A Binary Search Tree is not merely a collection of nodes. It is a disciplined structure governed by a simple invariant: for every node, values in the left subtree are smaller, and values in the right subtree are larger.

When deleting a node, we are not just removing memory. We are preserving order. The structure must continue to behave as a BST after the operation.

The Three Situations

Deleting a node in a BST is not complicated. But it is precise. There are exactly three structural possibilities.

1. Leaf Node (No Children)

This is the simplest case. The node has no children. Removing it does not disturb the structure. We simply detach it from its parent. The tree remains valid.

2. Node with One Child

Here the node has either a left child or a right child. Deleting it means connecting its parent directly to its only child. The child takes its place. The global structure remains correct.

3. Node with Two Children

This is the only case that demands deeper thinking. If we simply remove the node, we break ordering. So instead, we replace its value with a carefully chosen substitute, either:

• The maximum value from its left subtree (inorder predecessor), or
• The minimum value from its right subtree (inorder successor).
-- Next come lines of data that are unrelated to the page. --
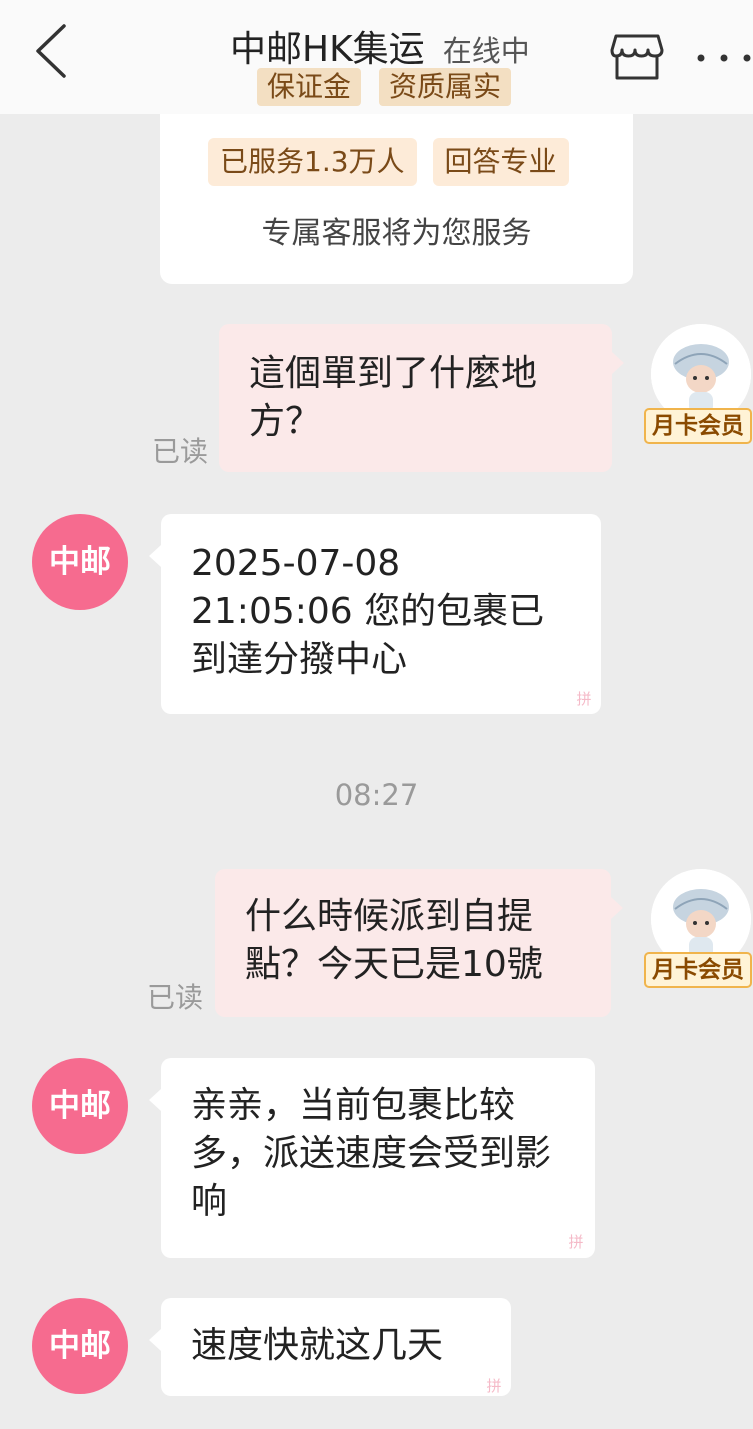 This screenshot has width=753, height=1429. Describe the element at coordinates (394, 940) in the screenshot. I see `message-text: 什么時候派到自提點？今天已是10號` at that location.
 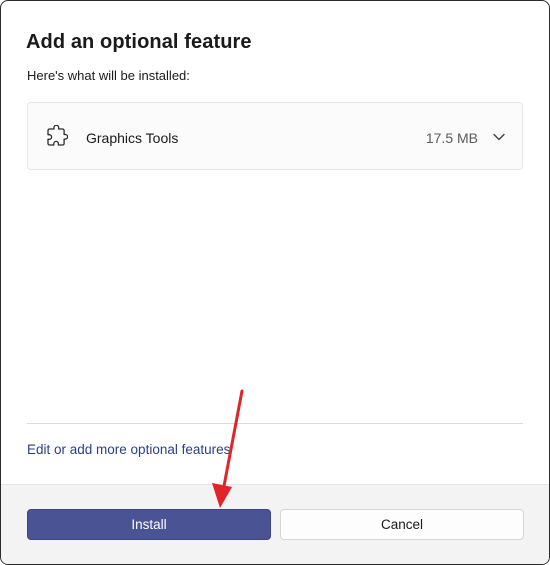 I want to click on edit-more-features-link: Edit or add more optional features, so click(x=128, y=450).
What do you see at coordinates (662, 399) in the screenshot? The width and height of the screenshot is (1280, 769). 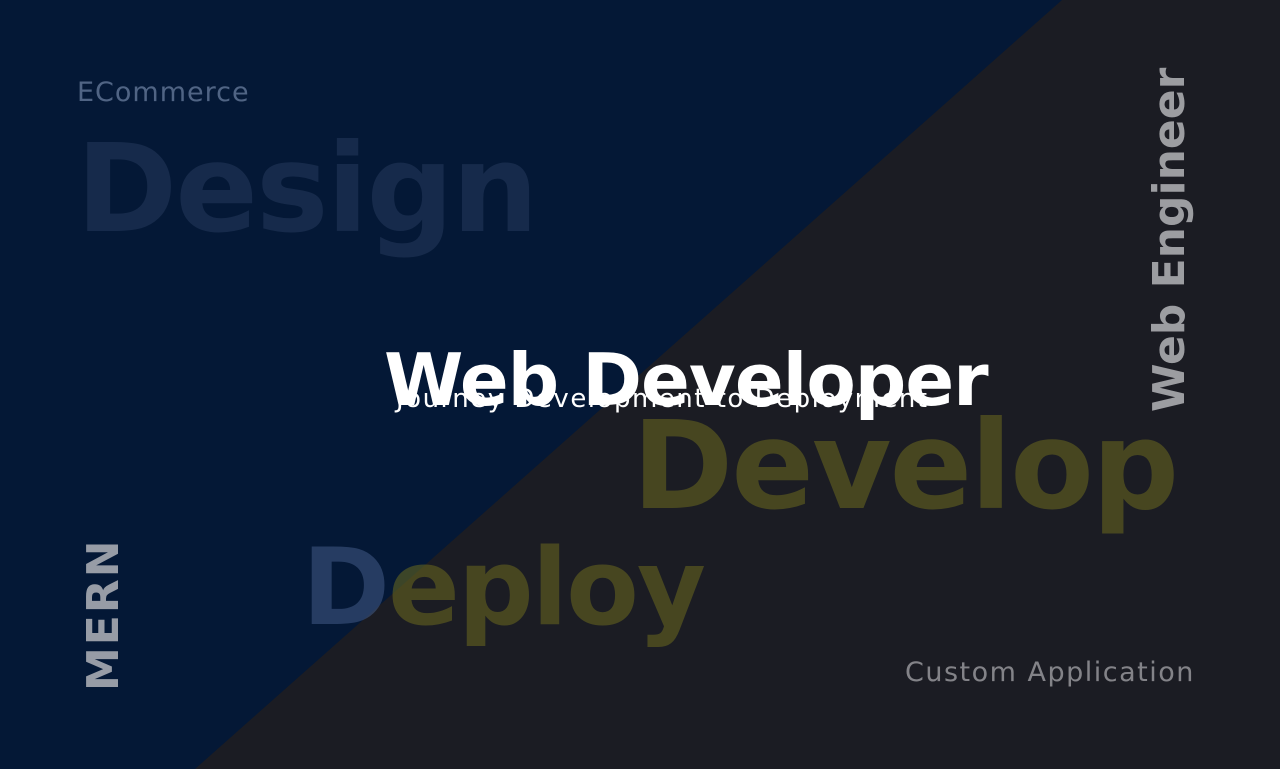 I see `page-subtitle: Journey Development to Deployment` at bounding box center [662, 399].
Why these? Because they are the closest values that preserve ordering. The inorder successor, for example, is the smallest value greater than the current node. By definition, it has no left child.

After copying the replacement value, we then delete that successor or predecessor node — which now falls into case 1 or case 2. Deletion becomes simpler.

Final Reflection

Most of the time, deletion is simple. Only when a node holds two subtrees do we need strategy.

By selecting a successor or predecessor as a replacement, the complexity reduces itself into one of the easier cases of deletion. The tree ensures that the structure remains consistent, and the search property continues to hold throughout the tree.